Given data |
+ + +

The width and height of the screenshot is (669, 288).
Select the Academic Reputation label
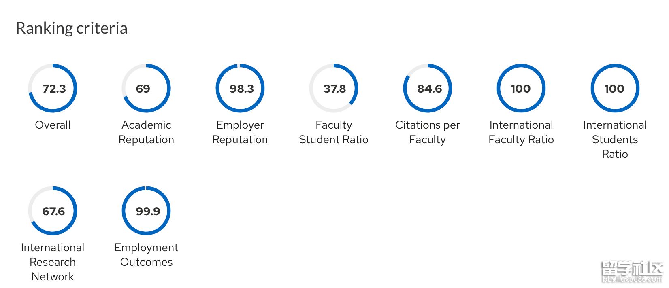click(x=146, y=132)
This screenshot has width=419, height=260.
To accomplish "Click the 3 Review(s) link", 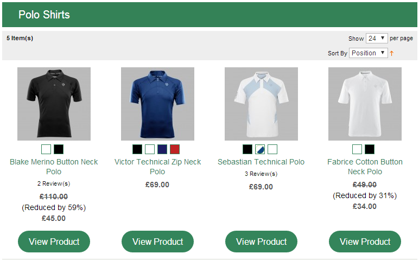I will pyautogui.click(x=261, y=174).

+ + +

Exercise description | Work out how many lines of the data above contain the string "screenshot" and give the number alone.

Response | 2